Starting at the line that contains "Partners (456, 2470)", quote each line exactly through the last line of the entries, both included.

Dataset excerpts:
________________________

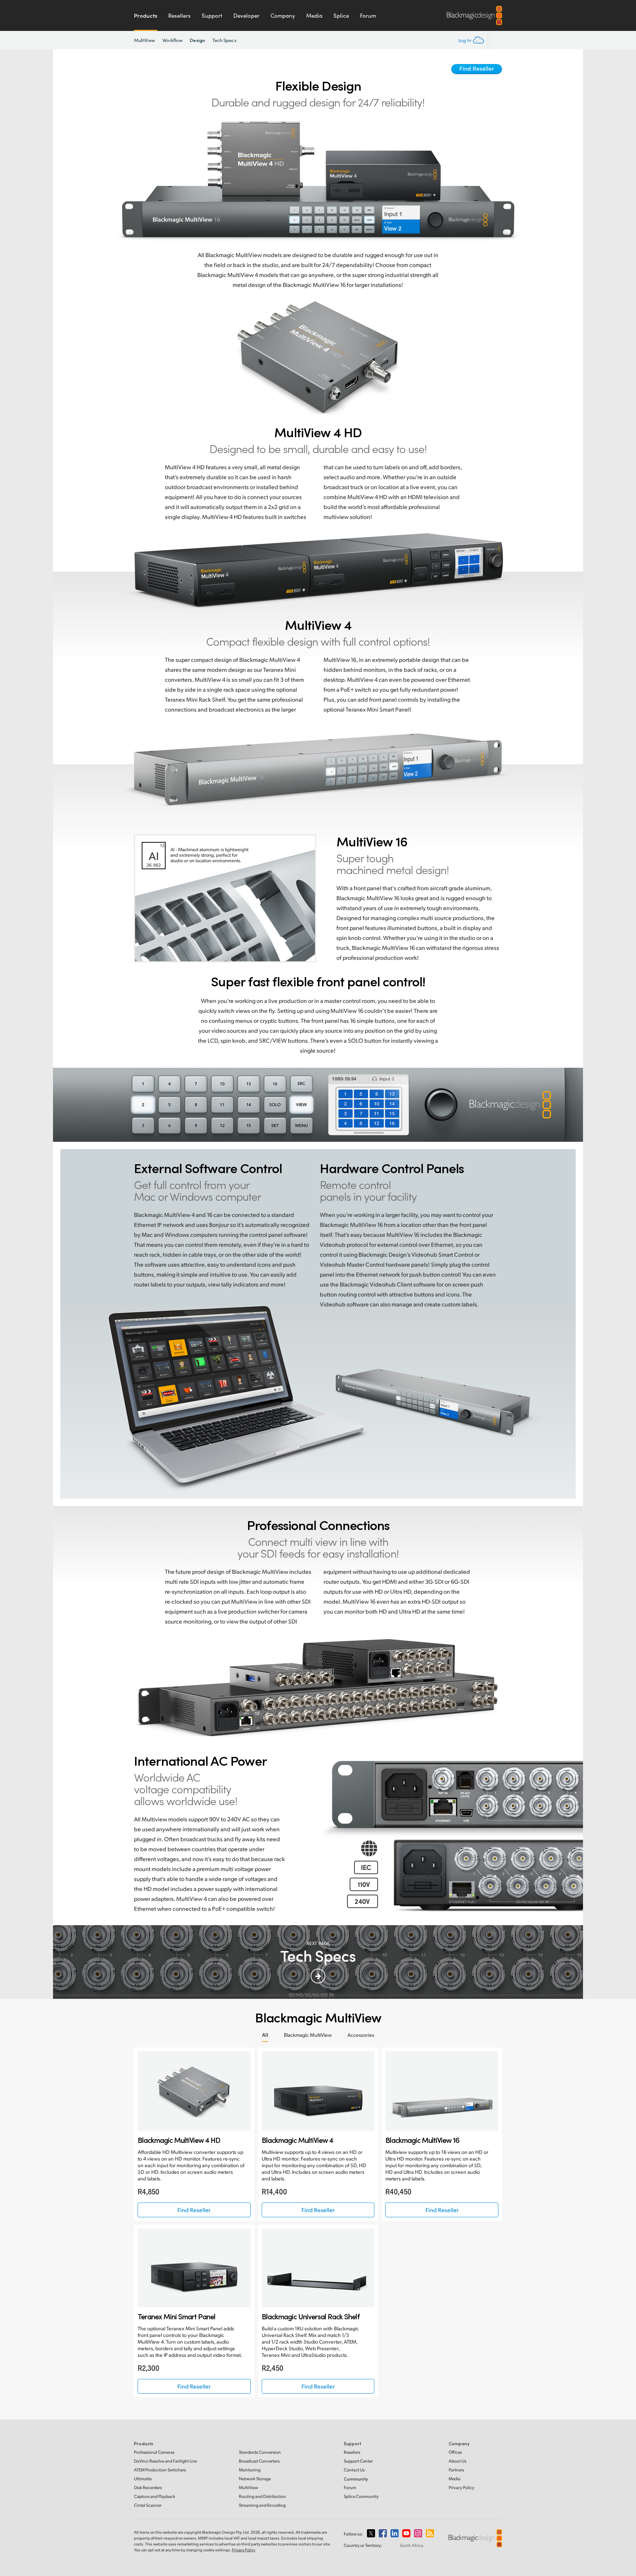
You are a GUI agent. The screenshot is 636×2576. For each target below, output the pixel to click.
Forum (368, 15)
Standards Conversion (260, 2452)
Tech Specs (224, 40)
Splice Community (361, 2496)
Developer (246, 15)
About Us (457, 2461)
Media (314, 15)
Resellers (179, 15)
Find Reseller (476, 68)
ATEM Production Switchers (160, 2470)
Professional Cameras (154, 2452)
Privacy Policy (461, 2487)
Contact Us (354, 2470)
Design (197, 40)
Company (283, 15)
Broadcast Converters (259, 2461)
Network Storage (255, 2478)
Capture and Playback (154, 2496)
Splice (341, 15)
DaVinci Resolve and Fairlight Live (165, 2461)
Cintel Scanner (148, 2505)
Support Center (358, 2461)
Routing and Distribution (262, 2496)
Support (212, 15)
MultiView (144, 40)
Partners (456, 2470)
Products (145, 15)
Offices (455, 2452)
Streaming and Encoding (262, 2505)
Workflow (172, 40)
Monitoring (250, 2470)
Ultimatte (143, 2478)
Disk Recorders (148, 2487)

________________________

■ **Result**:
Partners (456, 2470)
Products (145, 15)
Offices (455, 2452)
Streaming and Encoding (262, 2505)
Workflow (172, 40)
Monitoring (250, 2470)
Ultimatte (143, 2478)
Disk Recorders (148, 2487)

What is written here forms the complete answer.